# Reading passage:
-- Start --

The Case—From Working Time Adjustment to the Referred Question

The CJEU’s judgment (September 11, 2025, Case C‑38/24) arose from a case in Italy. An employee worked shifts as a supervisor in a subway station. At home, she cared for her minor son with a severe disability, who had to attend a treatment program at fixed times in the afternoon. To ensure her child’s treatment, she asked her employer to allow her to work permanently at fixed morning hours and, in addition, to be assigned to a fixed place of work. The employer granted her request for a fixed workplace but refused to limit her working hours permanently to the mornings. The employee considered this discriminatory and sued. After divergent decisions by the Italian labor courts, the Italian Court of Cassation referred a question to the CJEU to resolve a central issue not yet fully addressed in the case law of the European courts: Does an employee without a disability fall under the anti-discrimination protection provided by EU law, when caring for a child with a disability?

-- End --

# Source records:
-- Start --

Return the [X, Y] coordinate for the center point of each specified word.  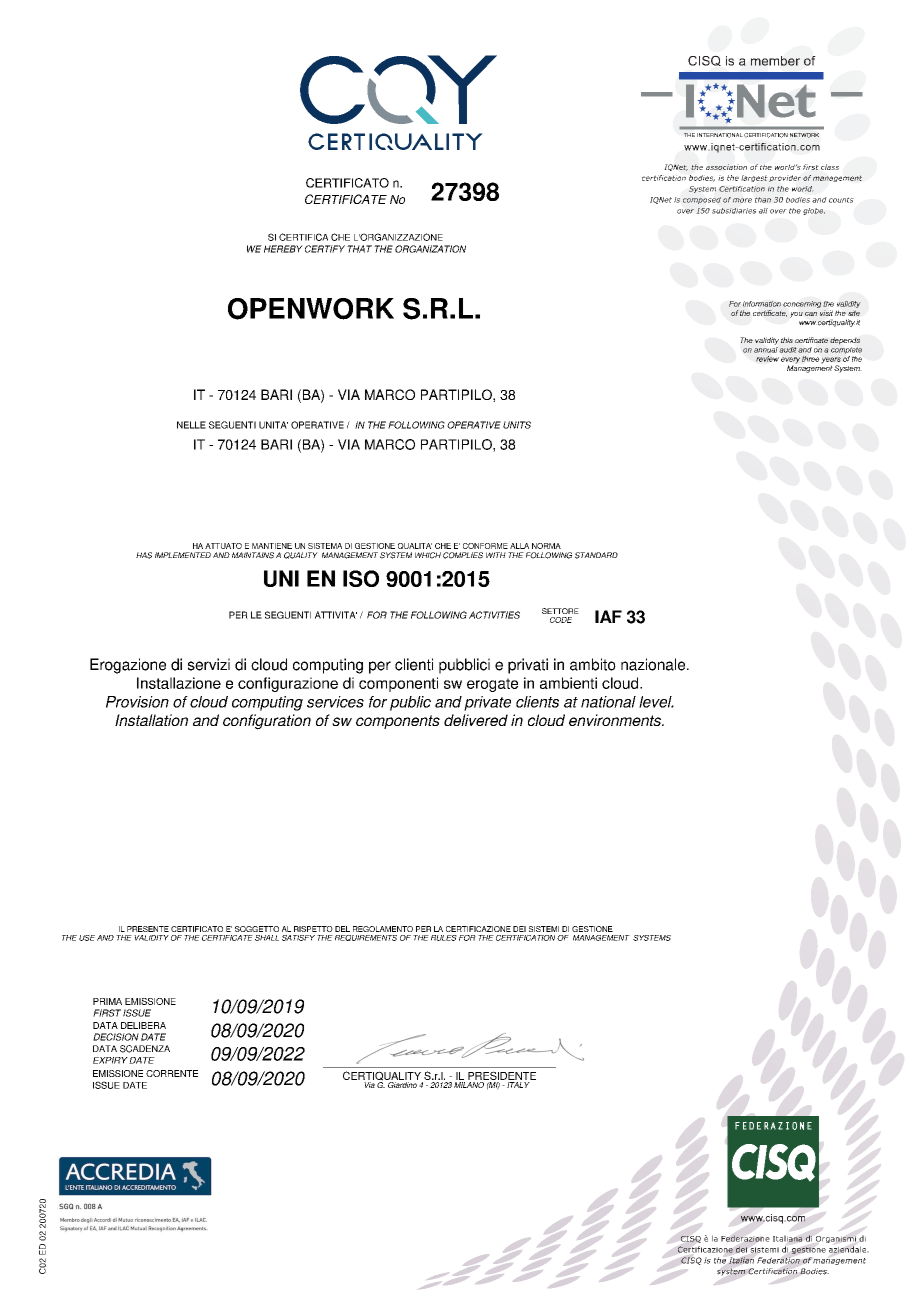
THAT [359, 249]
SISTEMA [325, 546]
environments [616, 720]
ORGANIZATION [430, 249]
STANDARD [596, 555]
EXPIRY [110, 1060]
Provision [137, 702]
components [398, 722]
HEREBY [283, 249]
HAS [144, 555]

-- End --

# Directions:
**A)** In the source records, from the line holding "ORGANIZATION [430, 249]" through the end of the records, inclusive, swap "EXPIRY" for "RENEWAL" and reproduce those lines with nothing else changed.
**B)** Extend the account of the CJEU case on caring for a child with a disability, picking up after its final sentence.

# Exercise responses:
**A)**
ORGANIZATION [430, 249]
STANDARD [596, 555]
RENEWAL [110, 1060]
Provision [137, 702]
components [398, 722]
HEREBY [283, 249]
HAS [144, 555]

**B)**
The Judgment—Anti-Discrimination Protects the Parents

The CJEU clarified that the prohibition of indirect discrimination on grounds of disability also protects parents who are disadvantaged due to caring for a child with a disability. This is based on Directive 2000/78/EC, which must be interpreted broadly in light of various EU and international instruments, including the EU Charter of Fundamental Rights and the UN Convention on the Rights of Persons with Disabilities. Directive 2000/78/EC establishes a general framework for combating all forms of discrimination in employment and occupation, including on grounds of disability. According to the CJEU, the directives practical effectiveness would be undermined if it protected only against direct discrimination of persons with disabilities. Discrimination “by association” against caregiving parents—such as through rigid shift schedules—therefore also falls within the scope of the directive. Only in this way can it be ensured that parents of children with disabilities are treated equally in employment and are not disadvantaged because of their children’s situation.

Is There a Right to Adjusted Working Hours?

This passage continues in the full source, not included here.